Exercise prompt →
Only the lines containing the string "Create" are needed; copy all of them from the listing.

▼

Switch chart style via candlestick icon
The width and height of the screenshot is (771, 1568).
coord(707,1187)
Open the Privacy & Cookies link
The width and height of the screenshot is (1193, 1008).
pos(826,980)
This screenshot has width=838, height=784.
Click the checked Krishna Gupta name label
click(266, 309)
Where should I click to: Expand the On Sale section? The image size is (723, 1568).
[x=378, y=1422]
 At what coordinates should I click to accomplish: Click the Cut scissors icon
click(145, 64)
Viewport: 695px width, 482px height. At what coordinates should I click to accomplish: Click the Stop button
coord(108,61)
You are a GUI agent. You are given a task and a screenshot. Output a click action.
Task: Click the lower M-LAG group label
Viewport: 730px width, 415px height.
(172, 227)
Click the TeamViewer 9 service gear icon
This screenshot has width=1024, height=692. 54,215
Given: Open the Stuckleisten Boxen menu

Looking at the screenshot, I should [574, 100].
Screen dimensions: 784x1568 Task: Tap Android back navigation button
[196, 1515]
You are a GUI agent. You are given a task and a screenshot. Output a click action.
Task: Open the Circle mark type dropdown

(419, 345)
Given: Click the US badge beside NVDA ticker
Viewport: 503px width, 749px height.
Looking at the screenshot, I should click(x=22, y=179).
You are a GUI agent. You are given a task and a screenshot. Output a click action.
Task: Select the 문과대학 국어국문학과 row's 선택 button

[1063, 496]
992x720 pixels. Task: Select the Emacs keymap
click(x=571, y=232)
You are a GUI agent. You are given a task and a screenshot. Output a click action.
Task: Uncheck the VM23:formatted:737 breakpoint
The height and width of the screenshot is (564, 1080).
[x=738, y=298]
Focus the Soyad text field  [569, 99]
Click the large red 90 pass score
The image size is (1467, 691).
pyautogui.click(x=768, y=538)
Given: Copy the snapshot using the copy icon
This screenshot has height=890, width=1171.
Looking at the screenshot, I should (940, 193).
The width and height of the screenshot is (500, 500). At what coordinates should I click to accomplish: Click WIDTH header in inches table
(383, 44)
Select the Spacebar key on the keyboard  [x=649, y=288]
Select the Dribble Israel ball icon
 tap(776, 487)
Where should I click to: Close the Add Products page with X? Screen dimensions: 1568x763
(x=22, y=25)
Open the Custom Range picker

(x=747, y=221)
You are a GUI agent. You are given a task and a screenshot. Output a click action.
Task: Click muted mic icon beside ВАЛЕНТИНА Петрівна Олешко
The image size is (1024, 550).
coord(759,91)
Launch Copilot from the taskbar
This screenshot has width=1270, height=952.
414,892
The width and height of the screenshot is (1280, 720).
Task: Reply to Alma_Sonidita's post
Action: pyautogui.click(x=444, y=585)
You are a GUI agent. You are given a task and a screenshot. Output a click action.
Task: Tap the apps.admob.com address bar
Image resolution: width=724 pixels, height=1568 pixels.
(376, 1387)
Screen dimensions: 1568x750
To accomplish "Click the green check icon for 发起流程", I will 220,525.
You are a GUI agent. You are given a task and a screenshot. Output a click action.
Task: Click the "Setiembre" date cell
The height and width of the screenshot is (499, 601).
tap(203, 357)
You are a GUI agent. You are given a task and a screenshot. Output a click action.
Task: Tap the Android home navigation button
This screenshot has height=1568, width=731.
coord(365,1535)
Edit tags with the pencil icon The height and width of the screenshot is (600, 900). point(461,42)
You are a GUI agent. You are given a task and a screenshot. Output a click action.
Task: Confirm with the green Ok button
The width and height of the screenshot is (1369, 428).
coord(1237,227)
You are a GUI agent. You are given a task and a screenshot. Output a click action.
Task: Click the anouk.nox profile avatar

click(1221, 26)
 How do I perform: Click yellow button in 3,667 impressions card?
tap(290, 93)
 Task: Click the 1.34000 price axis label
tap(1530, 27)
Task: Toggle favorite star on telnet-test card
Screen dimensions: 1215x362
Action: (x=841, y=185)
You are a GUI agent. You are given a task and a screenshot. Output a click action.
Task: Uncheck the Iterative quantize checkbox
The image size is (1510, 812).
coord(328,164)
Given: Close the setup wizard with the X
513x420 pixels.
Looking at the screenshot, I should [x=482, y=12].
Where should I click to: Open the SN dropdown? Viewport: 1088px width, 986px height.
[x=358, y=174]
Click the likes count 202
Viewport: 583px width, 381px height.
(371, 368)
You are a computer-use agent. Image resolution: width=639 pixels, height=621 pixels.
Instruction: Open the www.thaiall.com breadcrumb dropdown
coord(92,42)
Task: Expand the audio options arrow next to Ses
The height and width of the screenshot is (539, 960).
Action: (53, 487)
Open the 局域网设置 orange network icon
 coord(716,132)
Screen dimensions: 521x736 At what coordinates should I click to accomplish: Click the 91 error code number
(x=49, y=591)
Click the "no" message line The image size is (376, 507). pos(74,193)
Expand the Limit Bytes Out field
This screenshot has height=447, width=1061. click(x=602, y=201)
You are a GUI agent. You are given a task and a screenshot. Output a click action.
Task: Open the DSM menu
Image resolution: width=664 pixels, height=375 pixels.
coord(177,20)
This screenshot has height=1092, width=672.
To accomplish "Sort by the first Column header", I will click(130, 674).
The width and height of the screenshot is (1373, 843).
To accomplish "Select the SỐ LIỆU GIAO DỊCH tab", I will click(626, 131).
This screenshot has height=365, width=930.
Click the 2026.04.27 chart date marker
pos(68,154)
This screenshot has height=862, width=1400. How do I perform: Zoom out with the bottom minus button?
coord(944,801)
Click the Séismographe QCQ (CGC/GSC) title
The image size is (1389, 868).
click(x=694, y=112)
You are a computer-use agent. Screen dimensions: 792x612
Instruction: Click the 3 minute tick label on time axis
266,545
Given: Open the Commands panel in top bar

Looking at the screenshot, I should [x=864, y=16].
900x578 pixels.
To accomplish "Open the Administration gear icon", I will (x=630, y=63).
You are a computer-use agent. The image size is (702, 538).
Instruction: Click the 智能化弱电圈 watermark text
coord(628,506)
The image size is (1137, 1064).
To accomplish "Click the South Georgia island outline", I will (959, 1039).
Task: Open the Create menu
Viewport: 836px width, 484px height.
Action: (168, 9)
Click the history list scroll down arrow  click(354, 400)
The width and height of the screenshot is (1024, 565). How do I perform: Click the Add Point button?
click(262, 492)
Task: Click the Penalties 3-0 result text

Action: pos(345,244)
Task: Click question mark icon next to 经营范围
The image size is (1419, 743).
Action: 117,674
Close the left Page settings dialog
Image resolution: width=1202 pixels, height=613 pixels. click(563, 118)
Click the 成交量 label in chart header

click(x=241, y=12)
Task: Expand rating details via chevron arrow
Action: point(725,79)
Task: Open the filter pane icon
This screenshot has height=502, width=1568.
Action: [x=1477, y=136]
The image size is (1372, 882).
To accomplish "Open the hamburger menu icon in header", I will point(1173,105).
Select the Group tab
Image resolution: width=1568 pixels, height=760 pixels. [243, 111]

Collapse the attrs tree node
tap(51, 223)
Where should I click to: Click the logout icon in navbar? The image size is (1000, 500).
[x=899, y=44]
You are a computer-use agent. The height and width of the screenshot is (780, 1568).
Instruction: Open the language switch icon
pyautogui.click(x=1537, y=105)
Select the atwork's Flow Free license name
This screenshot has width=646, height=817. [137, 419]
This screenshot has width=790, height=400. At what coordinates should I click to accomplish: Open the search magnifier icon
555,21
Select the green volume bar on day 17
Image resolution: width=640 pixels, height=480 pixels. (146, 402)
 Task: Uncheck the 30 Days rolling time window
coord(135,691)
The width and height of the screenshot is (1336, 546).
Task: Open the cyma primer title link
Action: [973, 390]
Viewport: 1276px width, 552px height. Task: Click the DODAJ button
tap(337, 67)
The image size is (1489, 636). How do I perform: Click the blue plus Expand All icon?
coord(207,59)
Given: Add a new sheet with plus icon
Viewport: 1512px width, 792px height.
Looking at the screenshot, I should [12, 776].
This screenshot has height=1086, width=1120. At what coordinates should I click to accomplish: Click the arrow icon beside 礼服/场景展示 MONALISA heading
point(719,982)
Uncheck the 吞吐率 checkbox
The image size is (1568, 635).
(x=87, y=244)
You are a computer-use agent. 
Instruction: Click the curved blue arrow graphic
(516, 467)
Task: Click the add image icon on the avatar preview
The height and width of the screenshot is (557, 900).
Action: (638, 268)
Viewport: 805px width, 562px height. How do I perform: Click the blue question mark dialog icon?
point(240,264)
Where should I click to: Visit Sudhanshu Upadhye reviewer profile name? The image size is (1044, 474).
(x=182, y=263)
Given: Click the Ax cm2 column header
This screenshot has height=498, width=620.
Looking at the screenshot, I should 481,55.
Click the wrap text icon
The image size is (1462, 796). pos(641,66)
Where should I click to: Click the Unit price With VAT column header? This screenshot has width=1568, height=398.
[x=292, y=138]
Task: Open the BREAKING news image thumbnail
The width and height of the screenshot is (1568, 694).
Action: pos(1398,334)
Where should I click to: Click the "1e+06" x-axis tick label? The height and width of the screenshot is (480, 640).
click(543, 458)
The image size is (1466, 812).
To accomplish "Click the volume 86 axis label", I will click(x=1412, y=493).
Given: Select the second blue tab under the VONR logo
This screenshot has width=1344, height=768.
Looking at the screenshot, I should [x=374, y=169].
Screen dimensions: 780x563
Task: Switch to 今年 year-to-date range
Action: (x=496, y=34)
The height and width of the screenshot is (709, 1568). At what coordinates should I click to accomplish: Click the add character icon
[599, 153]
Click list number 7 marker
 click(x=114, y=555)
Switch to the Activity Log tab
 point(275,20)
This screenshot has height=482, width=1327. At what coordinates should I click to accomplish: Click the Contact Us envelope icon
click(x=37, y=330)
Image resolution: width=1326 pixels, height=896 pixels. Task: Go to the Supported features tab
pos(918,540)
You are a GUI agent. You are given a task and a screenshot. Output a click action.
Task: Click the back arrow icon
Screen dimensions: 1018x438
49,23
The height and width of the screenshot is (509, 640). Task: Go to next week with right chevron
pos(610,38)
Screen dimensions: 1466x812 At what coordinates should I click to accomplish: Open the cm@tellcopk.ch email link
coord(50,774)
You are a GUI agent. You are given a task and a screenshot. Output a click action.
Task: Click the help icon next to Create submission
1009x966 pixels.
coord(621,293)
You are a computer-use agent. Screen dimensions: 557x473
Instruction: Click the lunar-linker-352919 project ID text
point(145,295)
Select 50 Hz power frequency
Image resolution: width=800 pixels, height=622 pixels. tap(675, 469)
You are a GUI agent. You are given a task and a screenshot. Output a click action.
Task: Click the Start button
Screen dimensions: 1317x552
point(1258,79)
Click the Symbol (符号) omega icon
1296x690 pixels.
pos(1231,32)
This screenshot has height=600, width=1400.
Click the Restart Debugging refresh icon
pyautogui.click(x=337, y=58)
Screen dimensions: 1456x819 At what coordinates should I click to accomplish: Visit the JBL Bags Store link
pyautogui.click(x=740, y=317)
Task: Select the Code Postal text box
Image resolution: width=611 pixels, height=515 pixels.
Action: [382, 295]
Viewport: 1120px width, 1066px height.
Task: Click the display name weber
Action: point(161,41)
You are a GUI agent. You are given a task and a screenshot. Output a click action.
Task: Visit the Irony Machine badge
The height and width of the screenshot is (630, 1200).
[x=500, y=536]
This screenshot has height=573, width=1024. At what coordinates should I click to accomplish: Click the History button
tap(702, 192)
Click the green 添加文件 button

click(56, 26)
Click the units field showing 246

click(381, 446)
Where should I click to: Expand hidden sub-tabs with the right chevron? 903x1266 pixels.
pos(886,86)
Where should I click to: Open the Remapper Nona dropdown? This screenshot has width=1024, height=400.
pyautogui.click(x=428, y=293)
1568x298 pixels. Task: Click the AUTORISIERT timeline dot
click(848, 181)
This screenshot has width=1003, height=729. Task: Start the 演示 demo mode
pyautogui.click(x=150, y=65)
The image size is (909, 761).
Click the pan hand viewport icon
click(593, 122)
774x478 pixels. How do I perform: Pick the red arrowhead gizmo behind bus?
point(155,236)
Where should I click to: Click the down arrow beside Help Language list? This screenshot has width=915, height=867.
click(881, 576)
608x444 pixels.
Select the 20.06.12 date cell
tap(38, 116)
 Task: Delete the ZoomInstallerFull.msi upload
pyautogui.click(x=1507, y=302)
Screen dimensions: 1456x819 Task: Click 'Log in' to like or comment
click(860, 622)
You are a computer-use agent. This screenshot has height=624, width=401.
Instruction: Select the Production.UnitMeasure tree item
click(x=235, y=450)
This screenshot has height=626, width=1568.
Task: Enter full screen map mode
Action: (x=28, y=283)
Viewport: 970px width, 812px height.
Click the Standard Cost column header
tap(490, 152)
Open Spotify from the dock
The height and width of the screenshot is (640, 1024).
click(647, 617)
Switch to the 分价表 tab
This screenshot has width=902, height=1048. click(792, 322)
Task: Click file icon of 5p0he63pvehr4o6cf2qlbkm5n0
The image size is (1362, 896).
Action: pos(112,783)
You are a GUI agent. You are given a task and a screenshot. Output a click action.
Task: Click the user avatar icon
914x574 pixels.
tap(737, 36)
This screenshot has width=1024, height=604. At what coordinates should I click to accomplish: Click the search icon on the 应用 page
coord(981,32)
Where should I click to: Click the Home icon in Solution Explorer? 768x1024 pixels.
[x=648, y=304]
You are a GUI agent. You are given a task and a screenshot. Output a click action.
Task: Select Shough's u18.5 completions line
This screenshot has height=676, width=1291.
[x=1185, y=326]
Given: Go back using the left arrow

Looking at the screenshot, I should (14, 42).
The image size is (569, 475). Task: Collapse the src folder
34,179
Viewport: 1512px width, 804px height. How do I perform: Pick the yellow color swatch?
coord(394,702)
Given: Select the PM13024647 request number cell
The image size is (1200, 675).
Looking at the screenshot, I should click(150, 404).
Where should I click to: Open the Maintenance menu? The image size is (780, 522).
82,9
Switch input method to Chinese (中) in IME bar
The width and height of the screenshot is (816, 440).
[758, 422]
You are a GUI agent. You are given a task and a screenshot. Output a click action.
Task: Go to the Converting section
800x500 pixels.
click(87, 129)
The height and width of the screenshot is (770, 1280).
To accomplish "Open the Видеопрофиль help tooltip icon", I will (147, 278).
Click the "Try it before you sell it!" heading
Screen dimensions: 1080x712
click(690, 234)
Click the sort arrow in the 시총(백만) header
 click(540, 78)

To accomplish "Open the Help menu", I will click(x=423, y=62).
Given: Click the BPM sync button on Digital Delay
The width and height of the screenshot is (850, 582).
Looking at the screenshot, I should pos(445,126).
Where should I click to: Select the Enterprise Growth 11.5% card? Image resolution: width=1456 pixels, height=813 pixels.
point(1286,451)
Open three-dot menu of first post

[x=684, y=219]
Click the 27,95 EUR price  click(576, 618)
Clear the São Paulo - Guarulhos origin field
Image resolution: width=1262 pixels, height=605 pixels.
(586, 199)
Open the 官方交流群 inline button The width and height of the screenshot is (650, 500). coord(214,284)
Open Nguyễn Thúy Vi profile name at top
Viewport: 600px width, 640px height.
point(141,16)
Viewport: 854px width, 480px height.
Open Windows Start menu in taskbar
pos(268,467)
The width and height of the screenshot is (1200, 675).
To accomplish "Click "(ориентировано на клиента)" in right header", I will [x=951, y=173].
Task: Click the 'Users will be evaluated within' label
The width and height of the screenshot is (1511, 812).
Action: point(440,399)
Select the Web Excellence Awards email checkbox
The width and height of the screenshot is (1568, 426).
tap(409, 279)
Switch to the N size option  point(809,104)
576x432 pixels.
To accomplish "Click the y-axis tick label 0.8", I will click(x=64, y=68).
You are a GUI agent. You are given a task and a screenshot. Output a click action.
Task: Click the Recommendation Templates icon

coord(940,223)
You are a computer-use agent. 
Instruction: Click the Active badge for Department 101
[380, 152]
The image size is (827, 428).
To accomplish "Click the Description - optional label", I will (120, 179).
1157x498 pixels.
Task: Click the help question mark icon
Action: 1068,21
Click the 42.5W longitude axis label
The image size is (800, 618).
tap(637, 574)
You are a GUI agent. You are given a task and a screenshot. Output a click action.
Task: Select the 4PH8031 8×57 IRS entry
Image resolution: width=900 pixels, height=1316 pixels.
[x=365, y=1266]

▲

Solution below →
Task: Open the Create menu
Task: Click the help icon next to Create submission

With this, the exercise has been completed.